Personal information
- Born: 1957 (age 68–69) Algeria

Sport
- Sport: Paralympic athletics Para table tennis

Medal record
Representing Great Britain
Paralympic Games
Paralympic athletics
| Gold medal – first place | 1984 New York | Javelin throw 1B |
| Bronze medal – third place | 1984 New York | Shot put 1B |
Paralympic Games
Para table tennis
| Gold medal – first place | 1984 New York | Teams 1A-C |
| Silver medal – second place | 1984 New York | Singles 1C |
European Championships
| Bronze medal – third place | 2005 Jesolo | Teams C4 |

= Dzaier Neil =

Paramlympic athlete and activist

Dzaier Djarmilia Belgasmi Neil (born 1957) is an Algerian-born British disability rights activist and former Paralympic athlete who competed internationally in track and field and table tennis. She was a convenor of the Green Party Disability Group for the Green Party of England and Wales.

Neil was born in Algeria and was orphaned at a young age. She had a spinal cord injury when a bullet struck her when crossing the border between Algeria and Tunisia. Following a short period in hospital, Neil was transferred to Stoke Mandeville in the United Kingdom to continue her rehabilitation.

____

• INSTRUCTIONS:
1) Please reproduce the passage from the Dzaier Neil text starting at "Paramlympic athlete and" and ending at "England and Wales.".
2) Answer these questions from the Dzaier Neil text:
(a) In which city were the 2005 European Championships where she won bronze in Teams C4?
(b) Which political party's disability group did she convene?
(c) Where was she transferred to continue her rehabilitation?

• THE DATA:

____

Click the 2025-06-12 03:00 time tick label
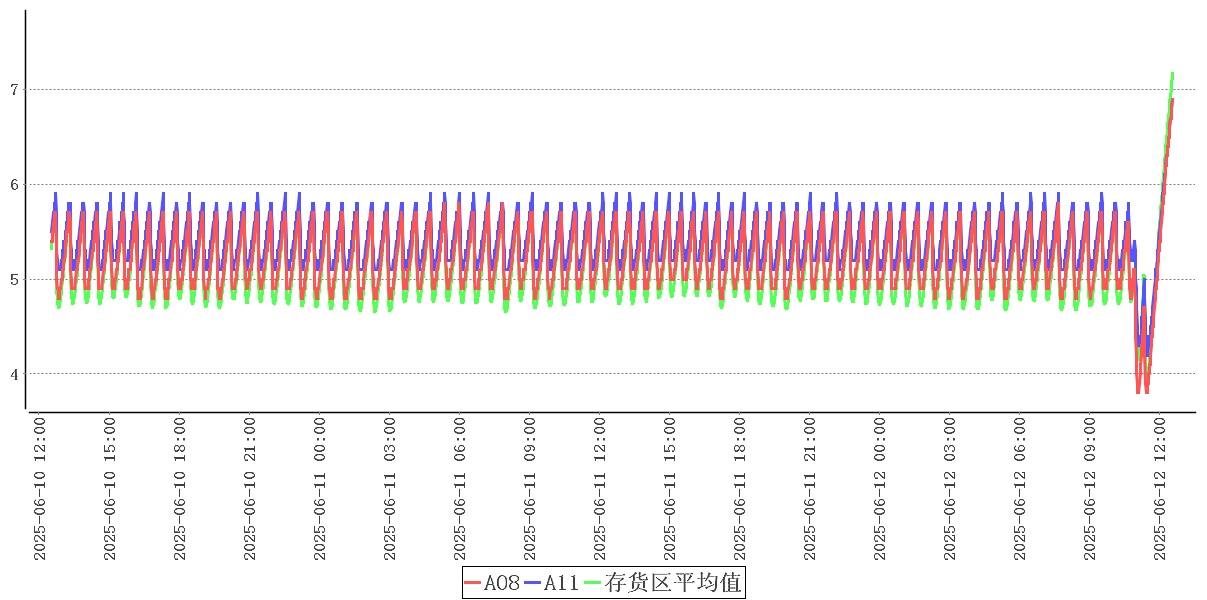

____

• RESULTS IN ORDER:
1)
Paramlympic athlete and activist

Dzaier Djarmilia Belgasmi Neil (born 1957) is an Algerian-born British disability rights activist and former Paralympic athlete who competed internationally in track and field and table tennis. She was a convenor of the Green Party Disability Group for the Green Party of England and Wales.

2)
(a) Jesolo
(b) The Green Party of England and Wales
(c) Stoke Mandeville in the United Kingdom